Ce fut une clameur presque joyeuse. L’espoir ne meurt jamais au cœur de l’homme, à l’idée de voir pétiller la flamme, tous se reprenaient à la vie. Impétueusement, ils s’élancèrent à l’extérieur, malgré l’avertissement prudent de Max :

— Ne vous éloignez pas. Le tigre rôde aux environs, sans aucun doute.

Ah ! le tigre, cela les préoccupait bien vraiment !
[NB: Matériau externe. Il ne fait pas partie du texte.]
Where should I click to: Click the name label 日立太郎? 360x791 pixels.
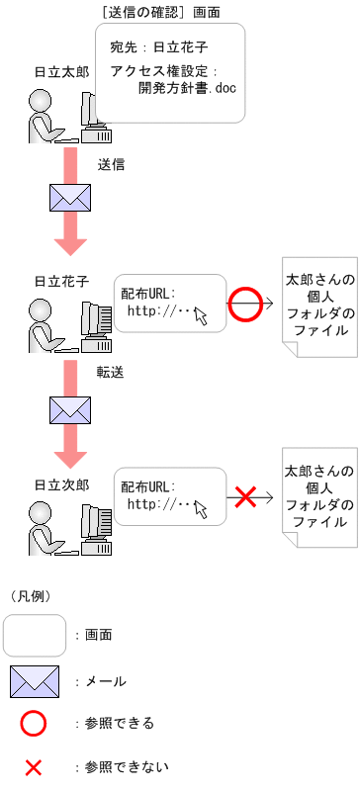pos(61,72)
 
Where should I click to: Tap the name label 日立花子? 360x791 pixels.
pos(61,281)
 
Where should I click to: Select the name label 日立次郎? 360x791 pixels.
pos(61,485)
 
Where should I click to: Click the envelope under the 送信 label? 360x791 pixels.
pos(70,198)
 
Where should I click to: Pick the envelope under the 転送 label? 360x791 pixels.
pos(70,410)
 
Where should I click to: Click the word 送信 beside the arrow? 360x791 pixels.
pos(111,164)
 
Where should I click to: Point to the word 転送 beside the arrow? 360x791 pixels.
pos(111,372)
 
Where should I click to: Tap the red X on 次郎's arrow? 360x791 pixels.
pos(245,497)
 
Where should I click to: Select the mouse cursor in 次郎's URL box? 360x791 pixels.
pos(201,509)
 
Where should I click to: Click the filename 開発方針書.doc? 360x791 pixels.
pos(187,89)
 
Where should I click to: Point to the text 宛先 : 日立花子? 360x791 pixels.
pos(159,47)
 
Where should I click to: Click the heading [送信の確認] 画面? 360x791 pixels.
pos(160,12)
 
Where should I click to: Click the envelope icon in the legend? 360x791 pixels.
pos(35,681)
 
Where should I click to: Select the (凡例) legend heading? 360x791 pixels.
pos(31,596)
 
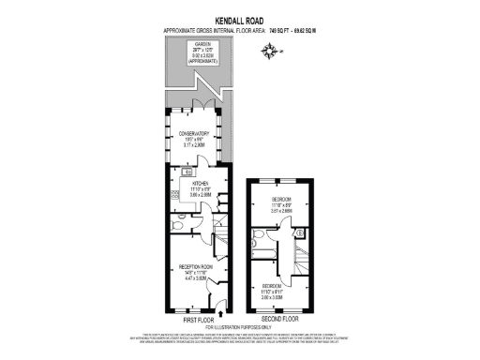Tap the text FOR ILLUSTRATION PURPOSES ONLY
240,327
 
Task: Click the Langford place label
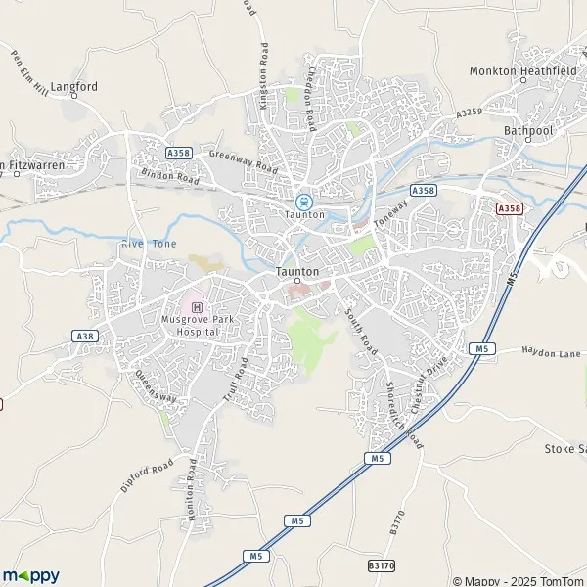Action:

À ces êtres qui sentaient déjà en eux le froid de la mort, une seule idée apparaissait intéressante. Faire du feu. Exposer leurs chairs crispées à la chaleur. Réjouir leurs yeux de la clarté d’un foyer.

Et cependant, ils constataient l’exactitude des affirmations du jeune homme. Des traces très nettes, toutes fraîches encore, serpentaient aux abords de la tente, puis, elles se dirigeaient vers la pente orientale de la cuvette naturelle abritant le campement des égarés.

— Par le diable, grommela. Lobster, si ce n’est un tigre, c’est du moins un bien gros chat.

— Une panthère, prononça doucement la duchesse de la Roche-Sonnaille.

L’inflexion de sa voix surprit ses compagnons. Dans son accent, ils démêlaient quelque chose d’étrange, de joyeux.

— Oui, peut-être une panthère ; les dimensions sont de nature à faire supposer. Mais panthère ou tigre, la présence de l’animal sur ces sommets reste inexplicable.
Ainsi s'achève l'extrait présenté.